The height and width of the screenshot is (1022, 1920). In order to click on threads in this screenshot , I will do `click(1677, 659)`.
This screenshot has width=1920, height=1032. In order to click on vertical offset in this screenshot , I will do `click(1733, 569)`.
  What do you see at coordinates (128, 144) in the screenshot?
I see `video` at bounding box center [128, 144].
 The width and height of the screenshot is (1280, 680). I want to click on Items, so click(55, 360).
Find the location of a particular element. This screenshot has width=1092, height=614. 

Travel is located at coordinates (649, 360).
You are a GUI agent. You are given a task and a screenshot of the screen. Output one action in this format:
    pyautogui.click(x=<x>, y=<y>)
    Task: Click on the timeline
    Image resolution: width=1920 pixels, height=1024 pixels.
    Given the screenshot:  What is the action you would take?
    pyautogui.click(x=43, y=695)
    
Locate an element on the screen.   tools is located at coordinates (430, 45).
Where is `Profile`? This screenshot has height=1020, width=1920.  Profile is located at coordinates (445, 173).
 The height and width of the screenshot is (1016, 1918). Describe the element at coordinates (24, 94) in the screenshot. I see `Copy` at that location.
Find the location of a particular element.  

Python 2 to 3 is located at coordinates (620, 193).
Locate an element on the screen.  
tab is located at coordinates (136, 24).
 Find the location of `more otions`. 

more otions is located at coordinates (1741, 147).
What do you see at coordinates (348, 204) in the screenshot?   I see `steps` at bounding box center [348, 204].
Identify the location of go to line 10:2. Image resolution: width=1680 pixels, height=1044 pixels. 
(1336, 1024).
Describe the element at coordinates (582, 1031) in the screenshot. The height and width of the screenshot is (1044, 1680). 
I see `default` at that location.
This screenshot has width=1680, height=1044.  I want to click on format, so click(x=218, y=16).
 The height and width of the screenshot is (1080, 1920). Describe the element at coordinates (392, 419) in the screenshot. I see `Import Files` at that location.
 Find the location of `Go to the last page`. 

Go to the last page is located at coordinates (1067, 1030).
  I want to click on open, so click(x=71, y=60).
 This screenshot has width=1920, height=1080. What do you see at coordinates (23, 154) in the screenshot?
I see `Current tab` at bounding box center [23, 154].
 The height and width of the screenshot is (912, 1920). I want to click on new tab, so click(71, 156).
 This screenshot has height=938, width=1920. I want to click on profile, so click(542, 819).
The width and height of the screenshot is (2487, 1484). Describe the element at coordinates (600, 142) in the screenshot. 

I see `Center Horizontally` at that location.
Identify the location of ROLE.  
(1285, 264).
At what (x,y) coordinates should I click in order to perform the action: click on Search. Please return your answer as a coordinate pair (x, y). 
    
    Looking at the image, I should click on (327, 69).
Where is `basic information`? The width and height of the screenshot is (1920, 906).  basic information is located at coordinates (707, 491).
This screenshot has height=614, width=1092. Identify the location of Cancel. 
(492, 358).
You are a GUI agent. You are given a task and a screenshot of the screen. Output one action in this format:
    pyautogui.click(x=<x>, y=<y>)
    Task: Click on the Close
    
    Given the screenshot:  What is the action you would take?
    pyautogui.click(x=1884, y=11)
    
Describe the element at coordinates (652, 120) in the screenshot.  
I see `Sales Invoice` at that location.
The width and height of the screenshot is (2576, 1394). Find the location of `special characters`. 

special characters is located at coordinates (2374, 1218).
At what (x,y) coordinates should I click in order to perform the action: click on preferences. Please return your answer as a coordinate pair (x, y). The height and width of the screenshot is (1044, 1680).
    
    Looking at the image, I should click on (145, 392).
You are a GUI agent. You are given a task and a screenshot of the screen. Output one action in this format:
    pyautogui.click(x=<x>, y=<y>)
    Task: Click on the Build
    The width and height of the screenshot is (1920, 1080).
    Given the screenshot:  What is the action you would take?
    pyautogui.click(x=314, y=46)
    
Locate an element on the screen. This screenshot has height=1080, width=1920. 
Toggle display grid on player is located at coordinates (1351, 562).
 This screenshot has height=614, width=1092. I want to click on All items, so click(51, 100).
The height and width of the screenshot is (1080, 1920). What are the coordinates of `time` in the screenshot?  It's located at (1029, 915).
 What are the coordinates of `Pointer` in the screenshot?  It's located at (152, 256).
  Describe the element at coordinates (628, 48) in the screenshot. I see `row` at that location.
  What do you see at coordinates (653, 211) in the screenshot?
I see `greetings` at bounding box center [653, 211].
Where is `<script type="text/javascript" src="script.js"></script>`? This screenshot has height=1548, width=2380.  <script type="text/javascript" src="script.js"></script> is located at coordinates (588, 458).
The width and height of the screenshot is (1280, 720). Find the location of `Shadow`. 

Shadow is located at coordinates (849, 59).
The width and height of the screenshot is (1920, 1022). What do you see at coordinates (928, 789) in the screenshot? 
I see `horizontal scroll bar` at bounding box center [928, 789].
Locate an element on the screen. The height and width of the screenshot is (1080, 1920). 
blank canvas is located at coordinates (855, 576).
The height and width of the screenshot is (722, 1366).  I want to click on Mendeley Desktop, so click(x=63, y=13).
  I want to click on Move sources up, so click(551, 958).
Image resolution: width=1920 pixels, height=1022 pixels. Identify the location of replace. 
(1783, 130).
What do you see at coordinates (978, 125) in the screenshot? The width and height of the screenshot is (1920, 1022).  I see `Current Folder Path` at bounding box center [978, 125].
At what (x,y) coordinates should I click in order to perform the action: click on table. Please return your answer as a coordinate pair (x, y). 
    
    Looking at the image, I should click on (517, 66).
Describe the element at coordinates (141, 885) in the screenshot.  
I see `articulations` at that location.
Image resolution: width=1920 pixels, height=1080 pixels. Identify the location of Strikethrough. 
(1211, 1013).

··········

● Work to complete: Put each line of the listing above into a Markdown table with two columns, Row and Line. Number the rows in order and leave out blank lines.

● Task answer:
| Row | Line |
|---|---|
| 1 | The height and width of the screenshot is (1022, 1920). In order to click on threads in this screenshot , I will do `click(1677, 659)`. |
| 2 | This screenshot has width=1920, height=1032. In order to click on vertical offset in this screenshot , I will do `click(1733, 569)`. |
| 3 |   What do you see at coordinates (128, 144) in the screenshot? |
| 4 | I see `video` at bounding box center [128, 144]. |
| 5 |  The width and height of the screenshot is (1280, 680). I want to click on Items, so click(55, 360). |
| 6 | Find the location of a particular element. This screenshot has width=1092, height=614.  |
| 7 | Travel is located at coordinates (649, 360). |
| 8 | You are a GUI agent. You are given a task and a screenshot of the screen. Output one action in this format: |
| 9 |     pyautogui.click(x=<x>, y=<y>) |
| 10 |     Task: Click on the timeline |
| 11 |     Image resolution: width=1920 pixels, height=1024 pixels. |
| 12 |     Given the screenshot:  What is the action you would take? |
| 13 |     pyautogui.click(x=43, y=695) |
| 14 | Locate an element on the screen.   tools is located at coordinates (430, 45). |
| 15 | Where is `Profile`? This screenshot has height=1020, width=1920.  Profile is located at coordinates (445, 173). |
| 16 |  The height and width of the screenshot is (1016, 1918). Describe the element at coordinates (24, 94) in the screenshot. I see `Copy` at that location. |
| 17 | Find the location of a particular element.   |
| 18 | Python 2 to 3 is located at coordinates (620, 193). |
| 19 | Locate an element on the screen.   |
| 20 | tab is located at coordinates (136, 24). |
| 21 |  Find the location of `more otions`.  |
| 22 | more otions is located at coordinates (1741, 147). |
| 23 | What do you see at coordinates (348, 204) in the screenshot?   I see `steps` at bounding box center [348, 204]. |
| 24 | Identify the location of go to line 10:2. Image resolution: width=1680 pixels, height=1044 pixels.  |
| 25 | (1336, 1024). |
| 26 | Describe the element at coordinates (582, 1031) in the screenshot. The height and width of the screenshot is (1044, 1680).  |
| 27 | I see `default` at that location. |
| 28 | This screenshot has width=1680, height=1044.  I want to click on format, so click(x=218, y=16). |
| 29 |  The height and width of the screenshot is (1080, 1920). Describe the element at coordinates (392, 419) in the screenshot. I see `Import Files` at that location. |
| 30 |  Find the location of `Go to the last page`.  |
| 31 | Go to the last page is located at coordinates (1067, 1030). |
| 32 |   I want to click on open, so click(x=71, y=60). |
| 33 |  This screenshot has width=1920, height=1080. What do you see at coordinates (23, 154) in the screenshot? |
| 34 | I see `Current tab` at bounding box center [23, 154]. |
| 35 |  The height and width of the screenshot is (912, 1920). I want to click on new tab, so click(71, 156). |
| 36 |  This screenshot has height=938, width=1920. I want to click on profile, so click(542, 819). |
| 37 | The width and height of the screenshot is (2487, 1484). Describe the element at coordinates (600, 142) in the screenshot.  |
| 38 | I see `Center Horizontally` at that location. |
| 39 | Identify the location of ROLE.   |
| 40 | (1285, 264). |
| 41 | At what (x,y) coordinates should I click in order to perform the action: click on Search. Please return your answer as a coordinate pair (x, y).  |
| 42 |     Looking at the image, I should click on (327, 69). |
| 43 | Where is `basic information`? The width and height of the screenshot is (1920, 906).  basic information is located at coordinates (707, 491). |
| 44 | This screenshot has height=614, width=1092. Identify the location of Cancel.  |
| 45 | (492, 358). |
| 46 | You are a GUI agent. You are given a task and a screenshot of the screen. Output one action in this format: |
| 47 |     pyautogui.click(x=<x>, y=<y>) |
| 48 |     Task: Click on the Close |
| 49 |     Given the screenshot:  What is the action you would take? |
| 50 |     pyautogui.click(x=1884, y=11) |
| 51 | Describe the element at coordinates (652, 120) in the screenshot.   |
| 52 | I see `Sales Invoice` at that location. |
| 53 | The width and height of the screenshot is (2576, 1394). Find the location of `special characters`.  |
| 54 | special characters is located at coordinates (2374, 1218). |
| 55 | At what (x,y) coordinates should I click in order to perform the action: click on preferences. Please return your answer as a coordinate pair (x, y). The height and width of the screenshot is (1044, 1680). |
| 56 |     Looking at the image, I should click on (145, 392). |
| 57 | You are a GUI agent. You are given a task and a screenshot of the screen. Output one action in this format: |
| 58 |     pyautogui.click(x=<x>, y=<y>) |
| 59 |     Task: Click on the Build |
| 60 |     The width and height of the screenshot is (1920, 1080). |
| 61 |     Given the screenshot:  What is the action you would take? |
| 62 |     pyautogui.click(x=314, y=46) |
| 63 | Locate an element on the screen. This screenshot has height=1080, width=1920.  |
| 64 | Toggle display grid on player is located at coordinates (1351, 562). |
| 65 |  This screenshot has height=614, width=1092. I want to click on All items, so click(51, 100). |
| 66 | The height and width of the screenshot is (1080, 1920). What are the coordinates of `time` in the screenshot?  It's located at (1029, 915). |
| 67 |  What are the coordinates of `Pointer` in the screenshot?  It's located at (152, 256). |
| 68 |   Describe the element at coordinates (628, 48) in the screenshot. I see `row` at that location. |
| 69 |   What do you see at coordinates (653, 211) in the screenshot? |
| 70 | I see `greetings` at bounding box center [653, 211]. |
| 71 | Where is `<script type="text/javascript" src="script.js"></script>`? This screenshot has height=1548, width=2380.  <script type="text/javascript" src="script.js"></script> is located at coordinates (588, 458). |
| 72 | The width and height of the screenshot is (1280, 720). Find the location of `Shadow`.  |
| 73 | Shadow is located at coordinates (849, 59). |
| 74 | The width and height of the screenshot is (1920, 1022). What do you see at coordinates (928, 789) in the screenshot?  |
| 75 | I see `horizontal scroll bar` at bounding box center [928, 789]. |
| 76 | Locate an element on the screen. The height and width of the screenshot is (1080, 1920).  |
| 77 | blank canvas is located at coordinates (855, 576). |
| 78 | The height and width of the screenshot is (722, 1366).  I want to click on Mendeley Desktop, so click(x=63, y=13). |
| 79 |   I want to click on Move sources up, so click(551, 958). |
| 80 | Image resolution: width=1920 pixels, height=1022 pixels. Identify the location of replace.  |
| 81 | (1783, 130). |
| 82 | What do you see at coordinates (978, 125) in the screenshot? The width and height of the screenshot is (1920, 1022).  I see `Current Folder Path` at bounding box center [978, 125]. |
| 83 | At what (x,y) coordinates should I click in order to perform the action: click on table. Please return your answer as a coordinate pair (x, y).  |
| 84 |     Looking at the image, I should click on (517, 66). |
| 85 | Describe the element at coordinates (141, 885) in the screenshot.   |
| 86 | I see `articulations` at that location. |
| 87 | Image resolution: width=1920 pixels, height=1080 pixels. Identify the location of Strikethrough.  |
| 88 | (1211, 1013). |